**PROBLEM TO WORK ON:**
Give back the full set of entries that follows, exactly as written.

:::::

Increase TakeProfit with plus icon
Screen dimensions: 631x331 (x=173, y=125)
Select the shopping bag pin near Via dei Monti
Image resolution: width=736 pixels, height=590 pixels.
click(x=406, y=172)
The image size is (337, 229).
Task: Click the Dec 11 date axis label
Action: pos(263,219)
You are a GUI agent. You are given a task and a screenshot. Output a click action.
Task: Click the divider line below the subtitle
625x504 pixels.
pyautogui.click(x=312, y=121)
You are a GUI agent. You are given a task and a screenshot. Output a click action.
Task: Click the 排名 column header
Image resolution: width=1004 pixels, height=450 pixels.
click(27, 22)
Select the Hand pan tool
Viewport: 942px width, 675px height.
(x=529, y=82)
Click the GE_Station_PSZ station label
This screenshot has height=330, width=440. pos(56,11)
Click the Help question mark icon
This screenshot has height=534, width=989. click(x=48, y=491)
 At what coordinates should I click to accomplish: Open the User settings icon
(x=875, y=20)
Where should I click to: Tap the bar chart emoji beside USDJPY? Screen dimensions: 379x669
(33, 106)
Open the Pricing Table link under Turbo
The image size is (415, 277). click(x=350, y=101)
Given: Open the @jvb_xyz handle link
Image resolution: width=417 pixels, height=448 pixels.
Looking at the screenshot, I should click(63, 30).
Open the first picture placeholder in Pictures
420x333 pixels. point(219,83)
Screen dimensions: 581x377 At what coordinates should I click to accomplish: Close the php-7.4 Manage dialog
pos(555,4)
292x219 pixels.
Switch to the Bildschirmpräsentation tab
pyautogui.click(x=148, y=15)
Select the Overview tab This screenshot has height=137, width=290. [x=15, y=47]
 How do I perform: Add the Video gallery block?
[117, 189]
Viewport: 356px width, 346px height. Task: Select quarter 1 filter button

:::::

**RESPONSE BOX:**
Increase TakeProfit with plus icon
Screen dimensions: 631x331 (x=173, y=125)
Select the shopping bag pin near Via dei Monti
Image resolution: width=736 pixels, height=590 pixels.
click(x=406, y=172)
The image size is (337, 229).
Task: Click the Dec 11 date axis label
Action: pos(263,219)
You are a GUI agent. You are given a task and a screenshot. Output a click action.
Task: Click the divider line below the subtitle
625x504 pixels.
pyautogui.click(x=312, y=121)
You are a GUI agent. You are given a task and a screenshot. Output a click action.
Task: Click the 排名 column header
Image resolution: width=1004 pixels, height=450 pixels.
click(27, 22)
Select the Hand pan tool
Viewport: 942px width, 675px height.
(x=529, y=82)
Click the GE_Station_PSZ station label
This screenshot has height=330, width=440. pos(56,11)
Click the Help question mark icon
This screenshot has height=534, width=989. click(x=48, y=491)
 At what coordinates should I click to accomplish: Open the User settings icon
(x=875, y=20)
Where should I click to: Tap the bar chart emoji beside USDJPY? Screen dimensions: 379x669
(33, 106)
Open the Pricing Table link under Turbo
The image size is (415, 277). click(x=350, y=101)
Given: Open the @jvb_xyz handle link
Image resolution: width=417 pixels, height=448 pixels.
Looking at the screenshot, I should click(63, 30).
Open the first picture placeholder in Pictures
420x333 pixels. point(219,83)
Screen dimensions: 581x377 At what coordinates should I click to accomplish: Close the php-7.4 Manage dialog
pos(555,4)
292x219 pixels.
Switch to the Bildschirmpräsentation tab
pyautogui.click(x=148, y=15)
Select the Overview tab This screenshot has height=137, width=290. [x=15, y=47]
 How do I perform: Add the Video gallery block?
[117, 189]
Viewport: 356px width, 346px height. Task: Select quarter 1 filter button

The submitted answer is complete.